Around 35 seconds later, as the vehicle exited the dense atmosphere at an altitude of 79 kilometers and a velocity of 2.2 kilometers per second, the payload fairing protecting the spacecraft split into two halves and fell away at L+153.70 seconds into the flight, at 03:27:03 Moscow Time.
The second (core) stage of the rocket continued firing until 4.8 minutes into the flight (L+287.70 seconds, 03:28:17 Moscow Time). Moments before the second stage completed its work, the four-chamber engine of the third stage ignited, firing through the lattice structure connecting the two stages. Moments after the separation of the core booster at an altitude of 157 kilometers and a velocity of 3.8 kilometers per second, the tail section of the third stage split into three segments and separated as well.
Following the 8-minute 49-second climb to orbit, the third stage of the rocket was cut off at L+525.77 seconds into the flight and at L+531.76 seconds, it released Soyuz MS-23 into an initial orbit with an inclination 51.6 degrees toward the Equator and an altititude of around 200 kilometers at 03:33:18 Moscow Time.
Immediately after the separation of the spacecraft from the third stage, a camera aboard Soyuz MS-23 showed the deployment of its solar panel, while NASA confirmed that all the ship's antennas had deployed.
Rendezvous and docking
According to the Russian mission control in Korolev, the autonomous rendezvous of Soyuz MS-23 on Feb. 26, 2023, had the following timeline:
The Russian mission control in Korolev planned a total of six maneuvers with the transport ship's engines during the autonomous rendezvous with the station:
These orbital corrections were expected to put the spacecraft into a 384.645 by 427.005-kilometer orbit during its 32nd revolution around the planet. At the time, the station was forecasted to be in a 414.869 by 438.508-kilometer orbit, close enough for the transport ship to perform a fully autonomous rendezvous.
The automated docking of the Soyuz MS-23 spacecraft with the ISS was scheduled for Feb. 26, 2023, at 04:01:08 Moscow Time (8:01 p.m. EST on February 25) after two days in the autonomous flight. As often, the actual docking took place around three minutes earlier, at 7:58 p.m. EST, accroding to NASA. The Russian mission control confirmed that the first contact between the the spacecraft and the station had taken place at 03:58:00 Moscow Time.

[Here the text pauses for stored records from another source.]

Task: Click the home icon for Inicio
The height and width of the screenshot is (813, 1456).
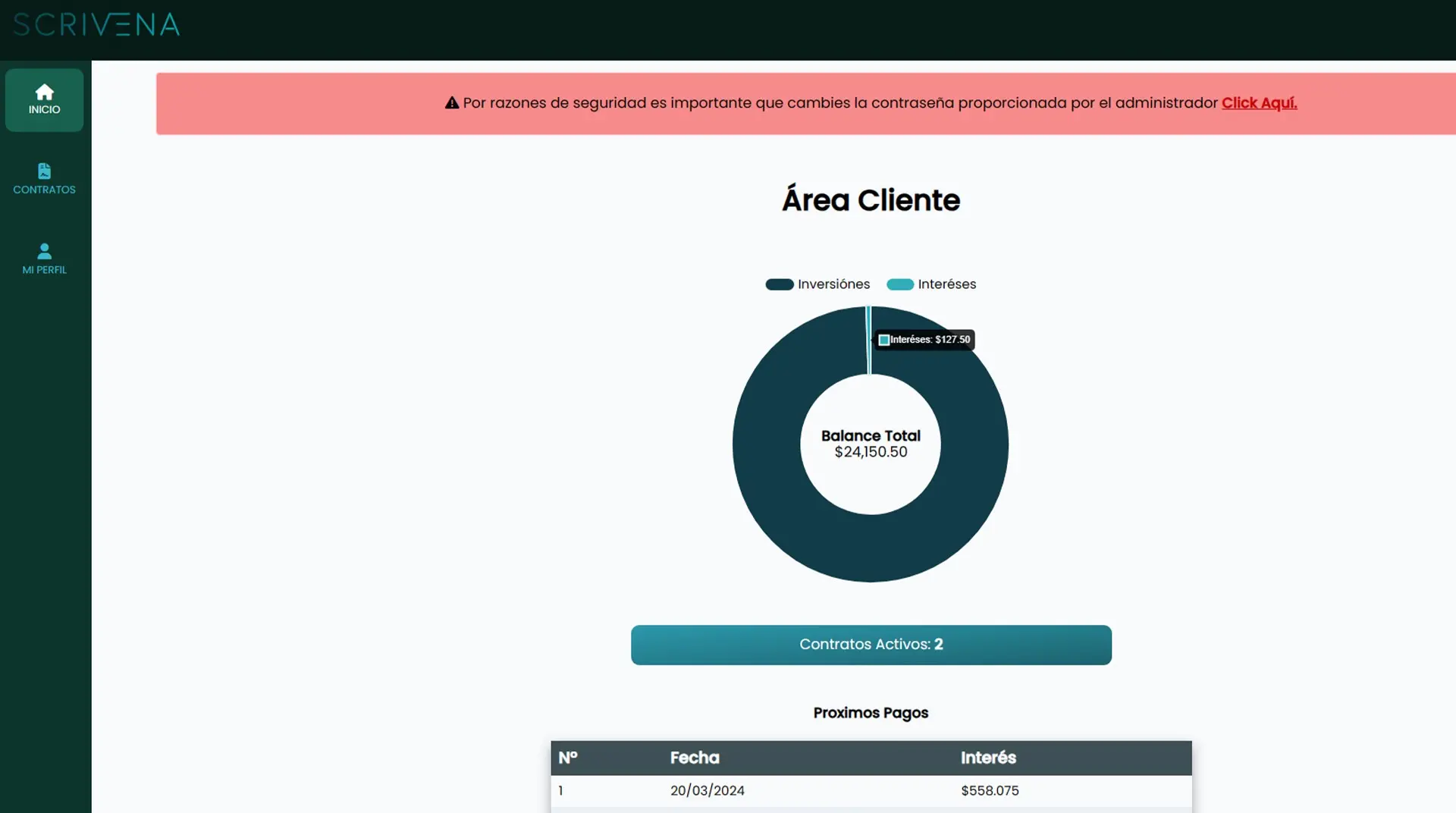Action: coord(44,92)
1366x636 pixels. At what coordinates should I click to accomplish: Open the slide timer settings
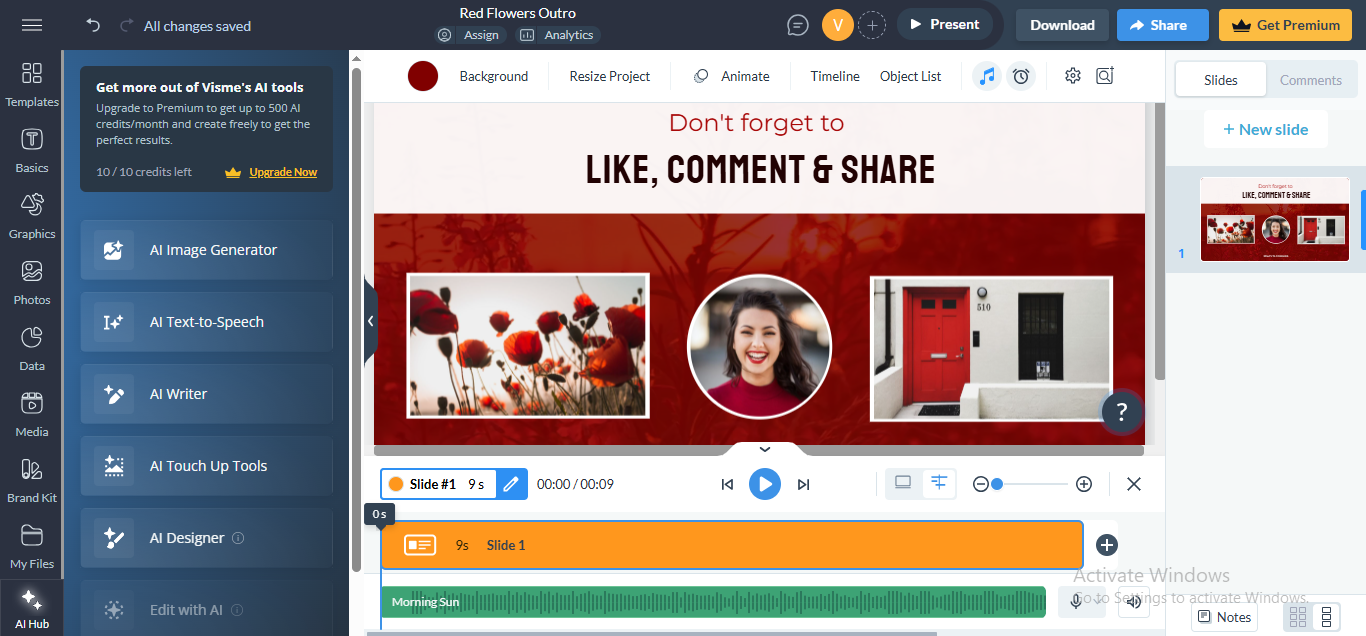[x=1021, y=75]
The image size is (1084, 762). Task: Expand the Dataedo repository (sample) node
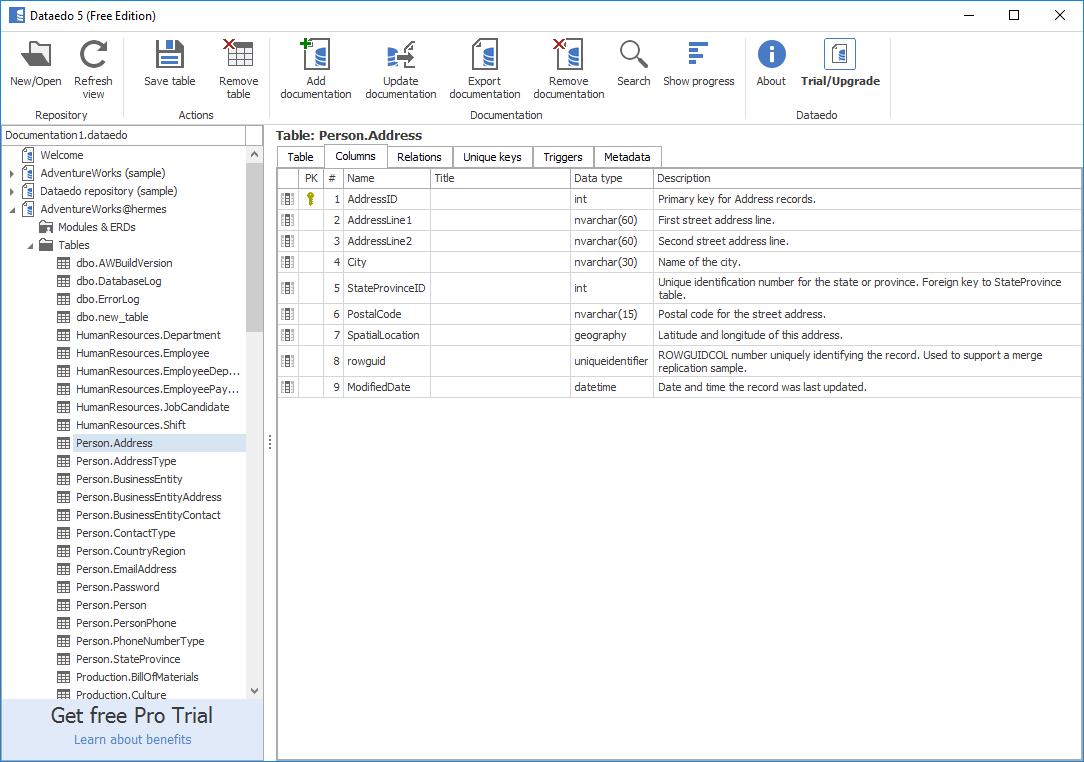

On April 6, the Soyuz MS-23 was scheduled to re-dock from the Poisk module, MIM2, to the Prichal node module, UM, on the Russian Segment of the ISS. The move was probably designed to make Poisk available for spacewalks (INSIDER CONTENT) without the need to isolate members of the Soyuz MS-23 crew in their vehicle in case of problems during the re-pressurization of the airlock after the spacewalk, which would otherwise block the transfer into the transport vehicle in the short-sleeve environment.
As of February 2023, the spacecraft was expected to remain at the station until its landing in Kazakhstan on Sept. 27, 2023.
In the first week of March 2023, ISS crew members removed delivered cargo from the seat locations in the Descent Module of the Soyuz MS-23 spacecraft and installed seat liners from Soyuz MS-22 and Crew Dragon into Soyuz MS-23. They also conducted successful tests the Motion Control and Navigation System, SUDN, of the newly arrived vehicle and rehearsed landing operations.
Early return mulled for Soyuz MS-23
On March 9, 2023, the Izvestiya daily quoted unnamed sources within the Russian industry as saying that RKK Energia was considering advancing the launch date of the Soyuz MS-24 spacecraft from Sept. 15, 2023, to June 7 of the same year in order to accelerate the return of the Soyuz MS-23 crew. The existence of such plans indicated that specialists were still concerned about the possibility of a critical leak in the thermal control system (INSIDER CONTENT) of the fresh crew vehicle similar to those that hit two previous transport ships. Such a change in the schedule would also debunk the official explanation of both accidents by Roskosmos and NASA as have been caused by meteors rather than production defects.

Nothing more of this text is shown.